● EXERCISE DETAILS:
Each record should be written out exactly as it stands.

● THE DATA:
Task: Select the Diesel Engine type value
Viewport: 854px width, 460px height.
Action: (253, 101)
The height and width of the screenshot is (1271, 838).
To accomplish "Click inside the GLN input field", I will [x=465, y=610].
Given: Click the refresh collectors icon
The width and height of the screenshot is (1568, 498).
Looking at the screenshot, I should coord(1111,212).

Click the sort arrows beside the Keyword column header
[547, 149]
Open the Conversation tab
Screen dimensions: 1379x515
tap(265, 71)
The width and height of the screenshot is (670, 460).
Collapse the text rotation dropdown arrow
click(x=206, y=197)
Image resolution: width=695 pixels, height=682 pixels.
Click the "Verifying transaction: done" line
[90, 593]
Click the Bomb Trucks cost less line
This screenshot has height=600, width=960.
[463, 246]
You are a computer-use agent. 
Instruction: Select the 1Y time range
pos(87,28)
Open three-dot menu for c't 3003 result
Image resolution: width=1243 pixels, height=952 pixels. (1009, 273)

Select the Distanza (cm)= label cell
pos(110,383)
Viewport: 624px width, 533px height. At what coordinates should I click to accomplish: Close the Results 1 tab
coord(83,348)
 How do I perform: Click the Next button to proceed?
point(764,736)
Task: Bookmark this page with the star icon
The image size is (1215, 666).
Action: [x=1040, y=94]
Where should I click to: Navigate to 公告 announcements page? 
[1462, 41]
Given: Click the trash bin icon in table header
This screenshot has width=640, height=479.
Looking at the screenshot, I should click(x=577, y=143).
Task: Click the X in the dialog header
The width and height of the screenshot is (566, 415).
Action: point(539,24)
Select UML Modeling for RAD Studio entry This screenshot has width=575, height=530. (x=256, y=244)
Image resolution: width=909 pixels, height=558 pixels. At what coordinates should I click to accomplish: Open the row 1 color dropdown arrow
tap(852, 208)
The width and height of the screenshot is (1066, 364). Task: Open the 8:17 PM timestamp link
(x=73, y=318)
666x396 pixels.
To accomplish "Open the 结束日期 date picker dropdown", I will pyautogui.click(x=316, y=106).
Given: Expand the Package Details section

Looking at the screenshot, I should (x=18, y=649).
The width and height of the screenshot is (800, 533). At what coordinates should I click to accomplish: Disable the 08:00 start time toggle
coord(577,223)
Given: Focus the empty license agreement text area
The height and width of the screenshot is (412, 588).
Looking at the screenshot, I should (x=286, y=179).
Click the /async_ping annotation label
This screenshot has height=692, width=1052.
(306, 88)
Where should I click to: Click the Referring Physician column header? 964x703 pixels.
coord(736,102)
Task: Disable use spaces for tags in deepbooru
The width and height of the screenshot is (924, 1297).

● RESPONSE TO THE TASK:
Task: Select the Diesel Engine type value
Viewport: 854px width, 460px height.
Action: (253, 101)
The height and width of the screenshot is (1271, 838).
To accomplish "Click inside the GLN input field", I will [x=465, y=610].
Given: Click the refresh collectors icon
The width and height of the screenshot is (1568, 498).
Looking at the screenshot, I should coord(1111,212).

Click the sort arrows beside the Keyword column header
[547, 149]
Open the Conversation tab
Screen dimensions: 1379x515
tap(265, 71)
The width and height of the screenshot is (670, 460).
Collapse the text rotation dropdown arrow
click(x=206, y=197)
Image resolution: width=695 pixels, height=682 pixels.
Click the "Verifying transaction: done" line
[90, 593]
Click the Bomb Trucks cost less line
This screenshot has height=600, width=960.
[463, 246]
You are a computer-use agent. 
Instruction: Select the 1Y time range
pos(87,28)
Open three-dot menu for c't 3003 result
Image resolution: width=1243 pixels, height=952 pixels. (1009, 273)

Select the Distanza (cm)= label cell
pos(110,383)
Viewport: 624px width, 533px height. At what coordinates should I click to accomplish: Close the Results 1 tab
coord(83,348)
 How do I perform: Click the Next button to proceed?
point(764,736)
Task: Bookmark this page with the star icon
The image size is (1215, 666).
Action: [x=1040, y=94]
Where should I click to: Navigate to 公告 announcements page? 
[1462, 41]
Given: Click the trash bin icon in table header
This screenshot has width=640, height=479.
Looking at the screenshot, I should click(x=577, y=143).
Task: Click the X in the dialog header
The width and height of the screenshot is (566, 415).
Action: point(539,24)
Select UML Modeling for RAD Studio entry This screenshot has width=575, height=530. (x=256, y=244)
Image resolution: width=909 pixels, height=558 pixels. At what coordinates should I click to accomplish: Open the row 1 color dropdown arrow
tap(852, 208)
The width and height of the screenshot is (1066, 364). Task: Open the 8:17 PM timestamp link
(x=73, y=318)
666x396 pixels.
To accomplish "Open the 结束日期 date picker dropdown", I will pyautogui.click(x=316, y=106).
Given: Expand the Package Details section

Looking at the screenshot, I should (x=18, y=649).
The width and height of the screenshot is (800, 533). At what coordinates should I click to accomplish: Disable the 08:00 start time toggle
coord(577,223)
Given: Focus the empty license agreement text area
The height and width of the screenshot is (412, 588).
Looking at the screenshot, I should (x=286, y=179).
Click the /async_ping annotation label
This screenshot has height=692, width=1052.
(306, 88)
Where should I click to: Click the Referring Physician column header? 964x703 pixels.
coord(736,102)
Task: Disable use spaces for tags in deepbooru
The width and height of the screenshot is (924, 1297).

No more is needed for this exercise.